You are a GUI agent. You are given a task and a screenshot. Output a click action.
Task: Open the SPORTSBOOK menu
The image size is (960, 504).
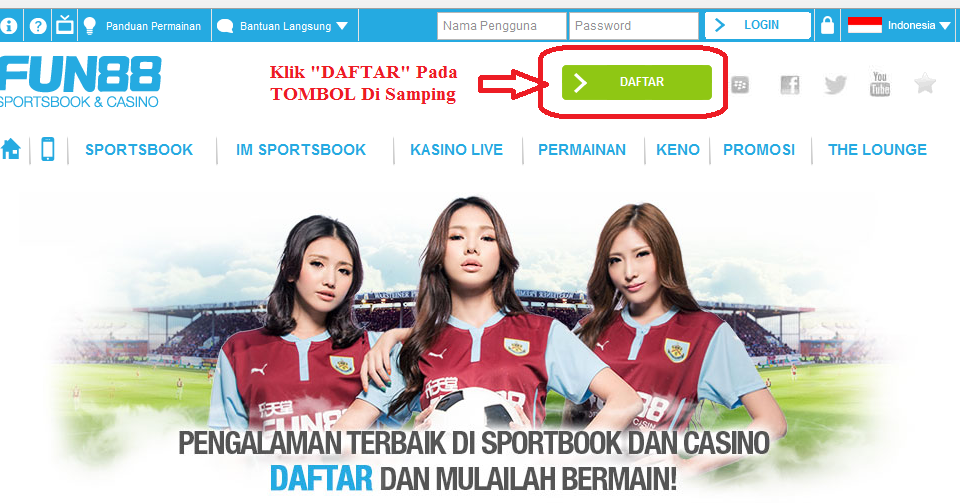(139, 149)
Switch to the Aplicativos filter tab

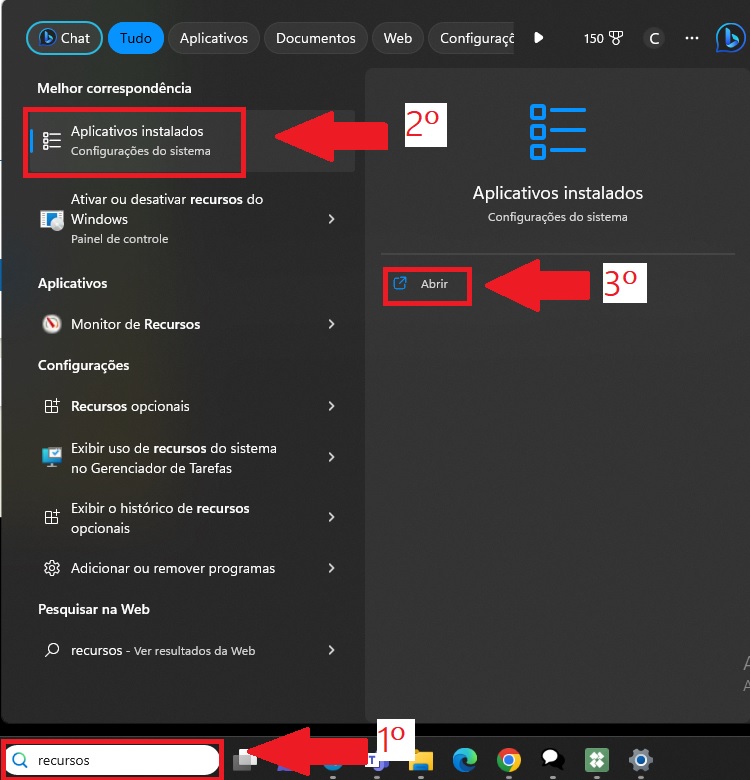click(214, 38)
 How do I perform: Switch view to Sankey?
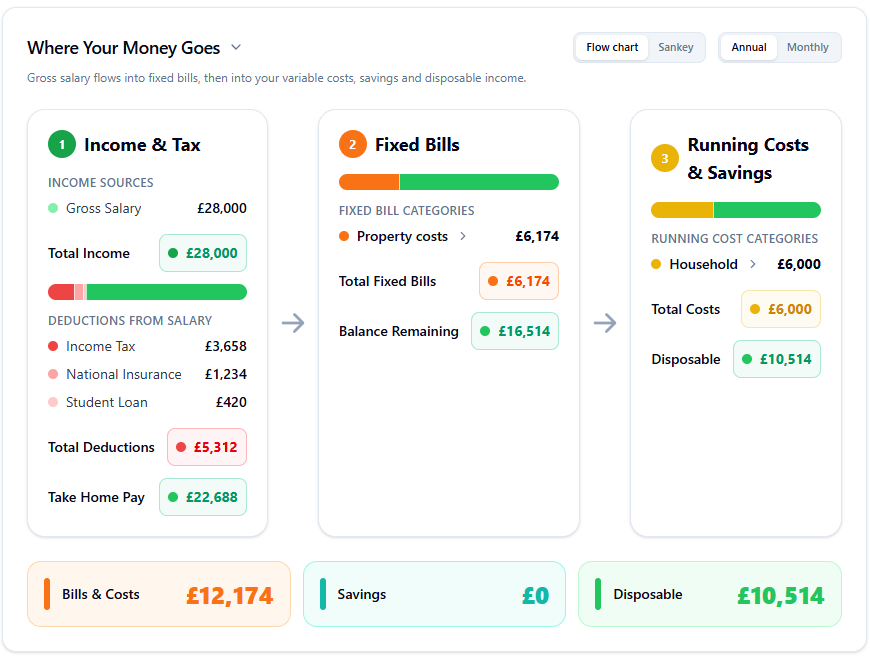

*Short task*. Reproduce the whole listing with every "screenshot" changed to "screen capture" and nothing else altered. Leave the pictures out of your answer.

*Written solution*.
You are a GUI agent. You are given a task and a screen capture. Output a click action.
Task: Open the SPORTSBOOK menu
The image size is (960, 504).
(139, 149)
Switch to the Aplicativos filter tab

click(214, 38)
 How do I perform: Switch view to Sankey?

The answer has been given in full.